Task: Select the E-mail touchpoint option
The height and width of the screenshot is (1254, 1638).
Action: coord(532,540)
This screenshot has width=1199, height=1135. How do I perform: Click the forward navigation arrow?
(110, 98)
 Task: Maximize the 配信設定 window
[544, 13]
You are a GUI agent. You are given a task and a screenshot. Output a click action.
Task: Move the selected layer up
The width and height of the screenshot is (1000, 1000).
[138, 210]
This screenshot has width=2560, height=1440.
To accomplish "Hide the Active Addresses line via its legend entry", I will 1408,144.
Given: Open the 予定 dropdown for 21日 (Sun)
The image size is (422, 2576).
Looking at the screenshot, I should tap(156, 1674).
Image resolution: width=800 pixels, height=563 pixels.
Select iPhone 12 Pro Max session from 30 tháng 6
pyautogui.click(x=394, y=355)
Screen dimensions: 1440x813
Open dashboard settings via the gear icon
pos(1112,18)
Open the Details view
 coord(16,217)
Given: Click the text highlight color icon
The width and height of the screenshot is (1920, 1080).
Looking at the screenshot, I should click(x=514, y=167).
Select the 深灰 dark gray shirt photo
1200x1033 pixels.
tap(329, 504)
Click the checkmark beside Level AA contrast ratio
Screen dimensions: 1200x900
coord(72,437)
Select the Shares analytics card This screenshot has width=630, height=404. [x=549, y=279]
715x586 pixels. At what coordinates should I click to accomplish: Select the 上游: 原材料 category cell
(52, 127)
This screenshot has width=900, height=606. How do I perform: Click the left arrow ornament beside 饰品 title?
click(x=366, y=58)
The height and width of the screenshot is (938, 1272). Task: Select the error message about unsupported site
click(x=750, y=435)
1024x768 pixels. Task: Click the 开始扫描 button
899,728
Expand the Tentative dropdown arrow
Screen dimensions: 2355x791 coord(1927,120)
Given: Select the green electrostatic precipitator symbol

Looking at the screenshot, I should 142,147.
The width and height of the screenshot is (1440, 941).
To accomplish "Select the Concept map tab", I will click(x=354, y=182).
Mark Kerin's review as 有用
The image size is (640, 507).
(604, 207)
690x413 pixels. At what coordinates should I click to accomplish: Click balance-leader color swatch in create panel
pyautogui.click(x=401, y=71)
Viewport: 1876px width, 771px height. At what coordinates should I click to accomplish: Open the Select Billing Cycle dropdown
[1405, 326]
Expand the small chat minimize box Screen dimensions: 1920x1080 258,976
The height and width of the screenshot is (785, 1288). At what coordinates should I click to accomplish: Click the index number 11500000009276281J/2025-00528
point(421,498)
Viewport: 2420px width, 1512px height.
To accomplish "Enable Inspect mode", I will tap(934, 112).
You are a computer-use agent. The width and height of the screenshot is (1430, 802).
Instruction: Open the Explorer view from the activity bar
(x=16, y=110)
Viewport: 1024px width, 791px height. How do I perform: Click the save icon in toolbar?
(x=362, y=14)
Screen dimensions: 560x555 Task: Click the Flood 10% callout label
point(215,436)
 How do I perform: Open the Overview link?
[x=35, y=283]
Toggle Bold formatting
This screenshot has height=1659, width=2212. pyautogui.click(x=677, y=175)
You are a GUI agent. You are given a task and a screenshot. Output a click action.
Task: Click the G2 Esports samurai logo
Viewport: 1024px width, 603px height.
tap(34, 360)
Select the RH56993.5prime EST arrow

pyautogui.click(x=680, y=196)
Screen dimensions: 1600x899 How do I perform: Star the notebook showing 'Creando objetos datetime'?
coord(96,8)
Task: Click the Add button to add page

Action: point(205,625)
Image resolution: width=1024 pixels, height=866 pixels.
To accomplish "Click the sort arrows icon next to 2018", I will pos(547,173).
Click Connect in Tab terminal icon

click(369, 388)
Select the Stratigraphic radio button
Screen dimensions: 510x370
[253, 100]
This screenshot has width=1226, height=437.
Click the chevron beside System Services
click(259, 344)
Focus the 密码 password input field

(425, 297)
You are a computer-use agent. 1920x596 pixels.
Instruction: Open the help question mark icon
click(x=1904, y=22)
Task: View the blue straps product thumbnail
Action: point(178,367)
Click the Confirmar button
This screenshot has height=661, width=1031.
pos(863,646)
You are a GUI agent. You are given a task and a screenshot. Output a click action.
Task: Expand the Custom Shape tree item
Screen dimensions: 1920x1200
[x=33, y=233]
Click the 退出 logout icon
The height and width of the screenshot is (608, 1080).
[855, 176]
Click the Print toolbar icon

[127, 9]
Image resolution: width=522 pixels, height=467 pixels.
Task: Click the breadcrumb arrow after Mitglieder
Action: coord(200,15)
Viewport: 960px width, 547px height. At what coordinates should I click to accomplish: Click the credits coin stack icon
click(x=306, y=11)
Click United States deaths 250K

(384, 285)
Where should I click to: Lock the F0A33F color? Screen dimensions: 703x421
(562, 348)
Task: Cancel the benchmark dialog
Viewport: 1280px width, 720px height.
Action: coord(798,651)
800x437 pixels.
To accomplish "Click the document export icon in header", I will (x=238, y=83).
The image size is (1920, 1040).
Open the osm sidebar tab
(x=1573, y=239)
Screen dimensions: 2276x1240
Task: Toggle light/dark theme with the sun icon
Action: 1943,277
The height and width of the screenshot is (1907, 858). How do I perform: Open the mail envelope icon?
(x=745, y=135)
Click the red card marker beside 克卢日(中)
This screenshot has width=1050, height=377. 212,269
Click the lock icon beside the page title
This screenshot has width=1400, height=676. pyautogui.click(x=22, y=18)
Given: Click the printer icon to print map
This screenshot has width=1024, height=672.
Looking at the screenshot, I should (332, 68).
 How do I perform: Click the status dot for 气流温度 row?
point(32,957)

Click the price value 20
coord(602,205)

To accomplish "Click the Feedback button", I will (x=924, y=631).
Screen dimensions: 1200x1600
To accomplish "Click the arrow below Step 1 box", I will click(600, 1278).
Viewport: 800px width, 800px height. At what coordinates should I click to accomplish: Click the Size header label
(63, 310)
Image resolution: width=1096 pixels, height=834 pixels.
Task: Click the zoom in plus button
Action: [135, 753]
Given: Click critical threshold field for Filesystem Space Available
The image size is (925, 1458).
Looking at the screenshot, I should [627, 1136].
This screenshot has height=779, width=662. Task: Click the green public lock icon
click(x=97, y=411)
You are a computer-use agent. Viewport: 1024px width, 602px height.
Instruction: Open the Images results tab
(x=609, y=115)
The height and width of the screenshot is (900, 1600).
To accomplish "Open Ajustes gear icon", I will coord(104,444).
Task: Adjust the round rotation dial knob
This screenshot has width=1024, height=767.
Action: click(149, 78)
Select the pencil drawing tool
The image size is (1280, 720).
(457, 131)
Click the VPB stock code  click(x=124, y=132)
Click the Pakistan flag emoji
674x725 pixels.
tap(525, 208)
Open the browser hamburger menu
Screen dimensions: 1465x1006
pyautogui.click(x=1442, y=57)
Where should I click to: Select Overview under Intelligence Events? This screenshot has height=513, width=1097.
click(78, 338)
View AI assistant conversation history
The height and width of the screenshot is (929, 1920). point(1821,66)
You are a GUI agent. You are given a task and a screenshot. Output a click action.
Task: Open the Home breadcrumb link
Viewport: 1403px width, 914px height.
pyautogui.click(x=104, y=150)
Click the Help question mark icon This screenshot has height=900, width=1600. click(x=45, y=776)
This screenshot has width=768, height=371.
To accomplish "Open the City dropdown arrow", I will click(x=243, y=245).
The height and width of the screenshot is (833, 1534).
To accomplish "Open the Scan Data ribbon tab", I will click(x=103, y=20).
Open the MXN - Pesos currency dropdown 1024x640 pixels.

_Aim of the task_. Reproduce everything from the start of the records down to the line containing "Looking at the screenshot, I should click(x=514, y=167).", substituting "Launch" for every instance of "Open" and leaving all else unchanged.

_Full output_.
Task: Select the E-mail touchpoint option
The height and width of the screenshot is (1254, 1638).
Action: coord(532,540)
This screenshot has width=1199, height=1135. How do I perform: Click the forward navigation arrow?
(110, 98)
 Task: Maximize the 配信設定 window
[544, 13]
You are a GUI agent. You are given a task and a screenshot. Output a click action.
Task: Move the selected layer up
The width and height of the screenshot is (1000, 1000).
[138, 210]
This screenshot has width=2560, height=1440.
To accomplish "Hide the Active Addresses line via its legend entry", I will 1408,144.
Given: Launch the 予定 dropdown for 21日 (Sun)
The image size is (422, 2576).
Looking at the screenshot, I should tap(156, 1674).
Image resolution: width=800 pixels, height=563 pixels.
Select iPhone 12 Pro Max session from 30 tháng 6
pyautogui.click(x=394, y=355)
Screen dimensions: 1440x813
Launch dashboard settings via the gear icon
pos(1112,18)
Launch the Details view
 coord(16,217)
Given: Click the text highlight color icon
The width and height of the screenshot is (1920, 1080).
Looking at the screenshot, I should click(x=514, y=167).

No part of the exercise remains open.